His toxoplasma IgG antibodies were found to be very high >200 IU/ml. His CD4 count was 8.5% with absolute CD4 lymphocyte count 62 IU/ml. Fundoscope examination was normal. Cerebrospinal fluid analysis was done and revealed normal study including VDRL. In view of the above findings supporting toxoplasmosis, the patient was started on sulfadiazine and pyremethamine plus clindamycin along with anti epileptic therapy and intravenous dexamethasone and broad spectrum antibiotic. Once patient was improved, highly active antiretroviral therapy (HAART) was also initiated. After 5 days of hospitalization, his GCS improved and the patient was discharged. On reviewing the patient after 2 weeks, he was found to have recovered from the focal neurological deficits. Further, repeat brain-imaging showed resolution of the mass lesions and cerebral edema (Figure 3]. The patient was advised to continue the therapy for another 2 weeks.
The leading differential diagnosis in AIDS with abnormal neurological finding includes toxoplasmosis, primary CNS lymphoma, progressive multifocal leukoencephalopathy, HIV encephalopathy, and CMV encephalitis. Our patient presented to us for the first time with an opportunistic infection in the CNS unaware of his HIV status. In the present era of early detection and treatment with HAART and antitoxoplasmosis prophylaxis, a significant reduction of toxoplasmosis has been observed.[6,7] Cerebral toxoplasmosis lesions are multiple, or localized lesions in parietal or frontal lobes, in the thalamus, basal ganglia, or corticomedullary junction with ring enhancement seen in 90% of the cases.[5] Definitive diagnosis is made by the clinical syndrome, presence of one or more mass lesion on brain imaging and detection of the organism in biopsy. However due to morbidity and mortality associated with brain biopsy, a presumptive diagnosis is made in an HIV positive patient with clinical syndrome, presence of toxoplasma antibodies, advanced immunosuppression with CD4 cell counts less than 100 cells per cubic millimeter. Studies have also shown that macular rashes may be present in a small percentage of patients with opportunistic toxoplasma infection.[8] Whether the recurrent urticarial rash in the patient is a part of the opportunistic toxoplasma infection is still confusing. Pruritic papular eruption is also a common cutaneous marker in HIV-infected patients for which the cause is not known. Studies showed that >80% of the HIV-infected patients with pruritic rashes have an advanced immunosuppression.[9]
Toxoplasmosis in AIDS presents mostly as a CNS infection in patients who have not received appropriate prophylaxis.
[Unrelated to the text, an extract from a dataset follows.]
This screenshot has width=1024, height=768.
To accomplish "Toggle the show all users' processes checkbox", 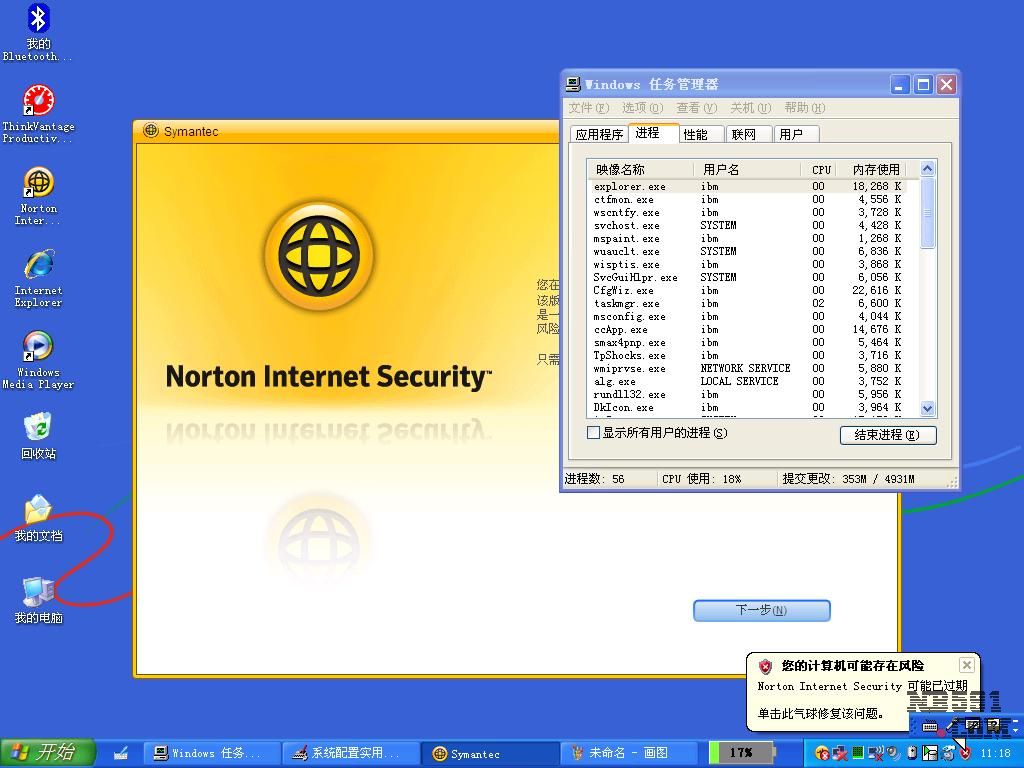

In our case, the patient present for the first time with pyrexia of unknown origin, along with a macular rash which on evaluation was found to be in an advanced immunocompromised stage of HIV infection, with a CNS lesion very much suggestive of toxoplasmosis. Thus, it is important that toxoplasmosis infection in an immunocompromised patient should be one of the differential diagnoses in cases of pyrexia of unknown origin with pruritic urticarial rash and CNS involvement.